The winning project for 2012 was ‘Learning about Earning’. This programme – in partnership with Prestasi Junior Indonesia (PJI) – benefited 234 impoverished children, through the commitment of 430 employees from Prudential Indonesia, who helped the children develop basic communication and financial skills.

Prudential Indonesia volunteers worked with the children in a small village on the outskirts of Jakarta, where many families live in deprivation, and helped raise self-esteem and foster an improved sense of self-worth, qualities seldom encountered in their lives before.

Every Saturday in the autumn of 2012, volunteers used classrooms at a local school to deliver education programmes and act as role models for the children.

As part of the project, the volunteers also took the children on an outing to an Outbound Park where they were given the opportunity to take part in exciting, innovating and creative activities designed to enhance their problem-solving skills and improve self-confidence.

Prudential volunteers were inspirational, according to Robert Gardiner, Director of PJI. ‘Prudential’s commitment to involvement in our community initiatives is truly outstanding,’ he says.
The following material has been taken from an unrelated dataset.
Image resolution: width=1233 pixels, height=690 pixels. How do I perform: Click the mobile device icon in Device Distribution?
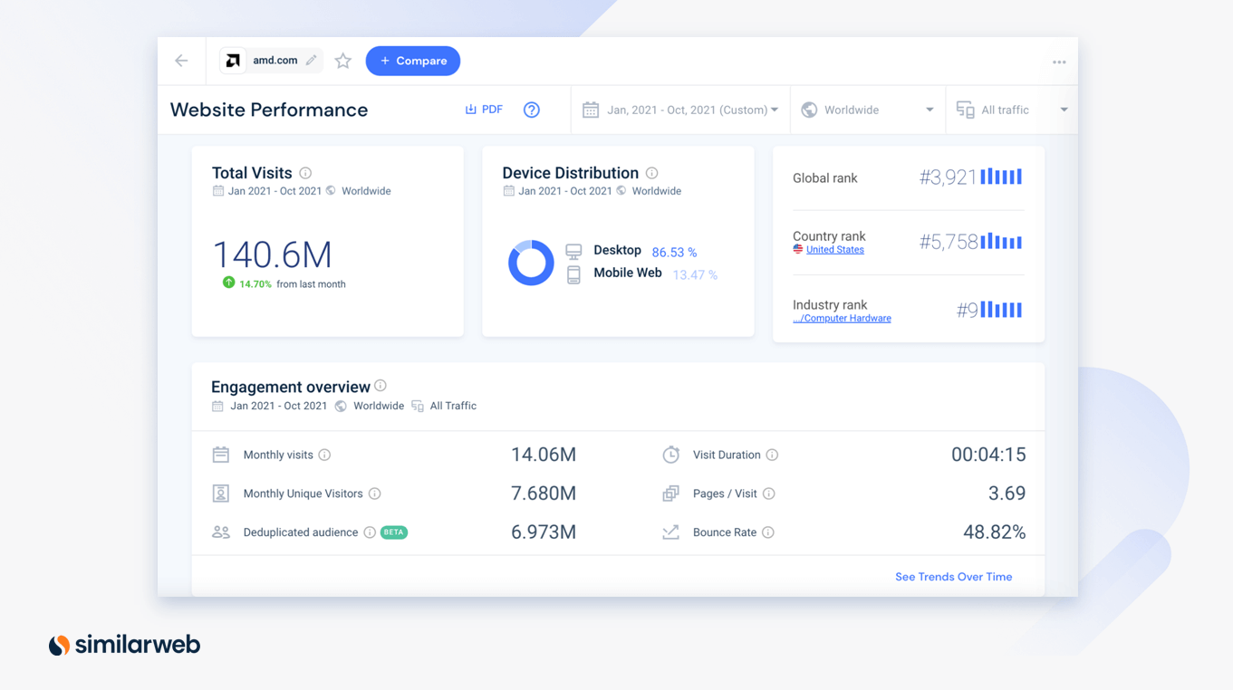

‘PJI is impressed with, not only the number of Prudential personnel involved, but also their dedication – every volunteer became intrinsically involved in each lesson, forming bonds with the children and helping them to grow. Such was the commitment of the volunteers that when the last engagement was completed many were asking if it could be continued. This proved to us that the Prudential personnel were involved in helping disadvantaged children for all the right reasons – they wanted to contribute to the prospect of creating a better life for the beneficiaries. Many other major corporations could learn from the CSR philosophy of Prudential, one which provides the volunteers with direct personal engagement within the community in which the business operates.’

Other projects supported as part of the Chairman’s Challenge in 2012 include:

US

Economic Gardening: Growing Success One Student at a Time – 528 employees were involved in volunteering activities, either in the classroom delivering financial literacy sessions or through fundraising.

Thailand

Cha-Ching in Ourselves – 140 Prudential Corporation Asia employees dedicated volunteering time to educate young people in financial literacy skills.

India

Holistic Development of Children – this programme aims to rehabilitate homeless children and give them an education, life skills and professional training to make them independent. Fifty volunteers supported the project for the first time in 2012, benefiting 240 children.

Taiwan

Children’s Financial Camp Annual Child Protection Campaign and Wishing Doll Fundraising Campaign – 766 employees volunteered in 2012, 30 of whom used their business skills to design and deliver four financial camps to 120 disadvantaged children, while the remainder supported the Taiwan Fund for Children and Families’ protection and fundraising campaign.